Form of cheese traditional to New Orleans, Louisiana

Creole cream cheese is a form of farmer cheese that is traditional in the New Orleans area of Louisiana in the United States. It is made from skim milk, buttermilk and rennet, has a mild, slightly tart, slightly sweet taste, and is frequently mixed with cream, sugar and fruit and served as a dessert. It is often used to make Creole cream cheese ice cream.

In homes it was traditionally eaten for breakfast and served with cream, fruit, or sugar; it can also be served on toast with butter, salt and pepper.

== History ==

According to Mauthe of Mauthe's Progress Milk Barn, an artisan dairy credited with helping resurrect the dish, Creole cream cheese originated in the 1800s among people of French ancestry. Instead of forming the curds, they are said to have hung the clabber in a mesh bag in a tree and let the whey drain off.

Creole cream cheese was served in a bowl and cream was poured over it. Mouthe remembers it being eaten on French bread in some areas and on cornbread in other parts of the Southern United States.

Creole cream cheese is listed in the Ark of Taste, an international catalog of heritage foods in danger of extinction, maintained by the global Slow Food movement.

Creole cream cheese's popularity declined during the second half of the 20th century and it became difficult to find. Several dairies in South Louisiana have offered creole cream cheese in the past, including Borden's, Gold Seal and Barbe's. In 1998 it was still available at Dorignac's Food Center on Veterans Boulevard in Metairie. The Gold Seal Creamery that was the last Creole cream cheese factory in New Orleans operated from about 1920 to 1986 and its blond-brick building constructed in 1954 is being converted into loft apartments.

==Resurgence==
More recently, creole cream cheese has had a resurgence. New Orleans native chef David Guas offers creole cream cheese at his Bayou Bakery, Coffee Bar & Eatery in Arlington, Virginia, served with buttermilk biscuits and pepper jelly. The New Orleans Museum of Art (NOMA) included creole cream cheese as part of its 2012 "Art You Can Eat" demonstrations, with Leah Chase making it. Poppy Tooker has also been credited with helping revive the dish. The Encyclopedia of Cajun and Creole Cuisine includes instructions on making the dish at home.

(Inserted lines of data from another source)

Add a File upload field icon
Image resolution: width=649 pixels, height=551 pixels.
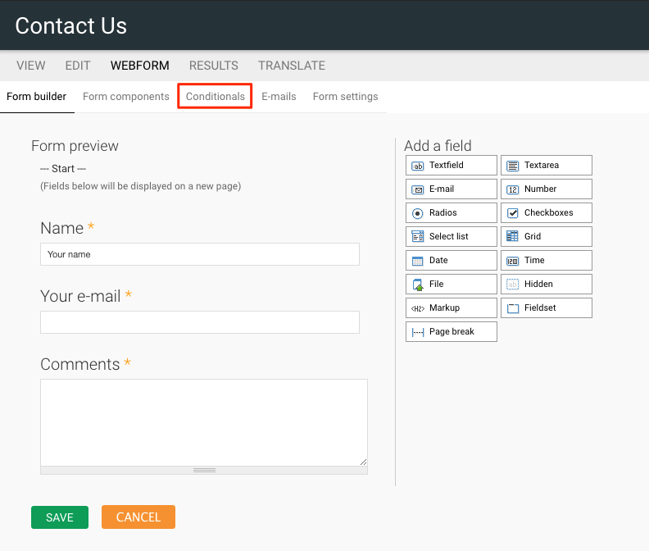(x=418, y=285)
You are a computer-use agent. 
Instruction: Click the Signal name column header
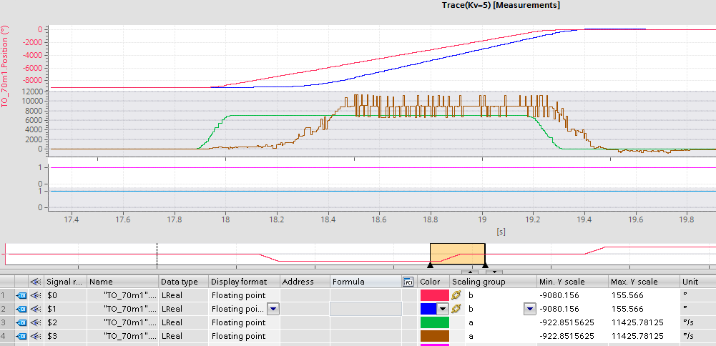66,282
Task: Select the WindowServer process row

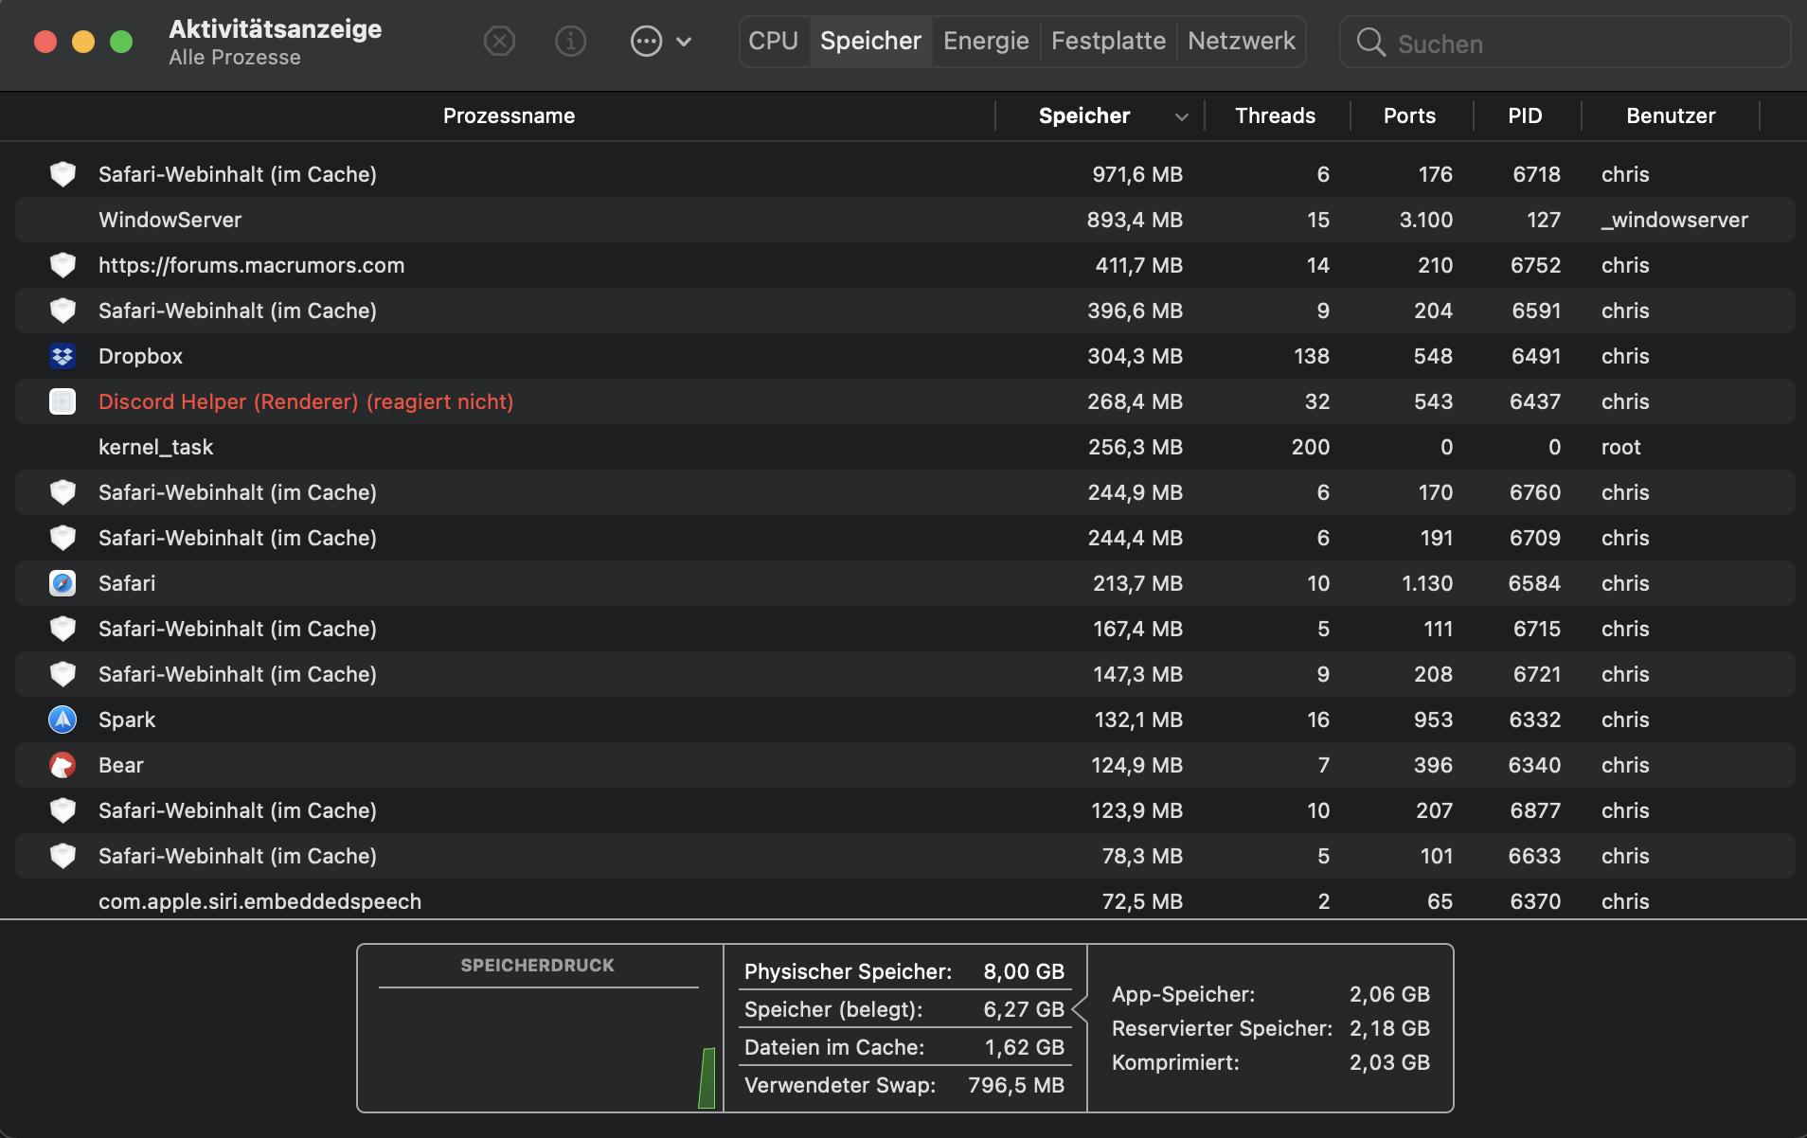Action: pos(568,220)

The intensive process required to make creole cream cheese, a yogurt-like and slightly sweet concoction, has made a comeback including with a cheesecake recipe from the Mauthe (pronounced: /'moʊ.teɪ/; MOH-tay) family of McComb, Mississippi, who operate the Progress Milk Barn, nearly destroyed by Hurricane Katrina.

==Ice cream==
Creole cream cheese ice cream is also a Louisiana tradition. The USDA cracked down on dairies over concerns about spoilage and added regulations over milk and cheese production; production has become far more limited. The ice cream flavor was available at K&B drugstores. Other past producers include Brown's Dairy (formerly Brown's Velvet Dairy) in New Orleans.

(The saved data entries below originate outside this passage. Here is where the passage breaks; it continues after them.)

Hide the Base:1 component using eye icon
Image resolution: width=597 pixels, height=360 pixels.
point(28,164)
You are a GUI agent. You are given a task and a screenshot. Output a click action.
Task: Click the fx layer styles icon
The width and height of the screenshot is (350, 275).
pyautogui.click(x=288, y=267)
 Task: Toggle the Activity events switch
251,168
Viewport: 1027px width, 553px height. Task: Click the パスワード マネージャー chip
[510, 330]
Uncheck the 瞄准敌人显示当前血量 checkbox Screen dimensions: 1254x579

John Besh offers a creole cream cheese red velvet ice cream at his Soda Shop in the National World War II Museum. Mam's House of Ice in Houston offers Creole Cream Cheese ice cream. Baskin Robbins offered the flavor in 2011/2012. In April 2013, Blue Bell Creameries re-released the flavor in Louisiana and the Mississippi Gulf Coast region, and in 2018 released the flavor again in the Pine Belt area of Mississippi, most notably in the Ramey's supermarket chain. Another version is made by New Orleans Ice Cream Company.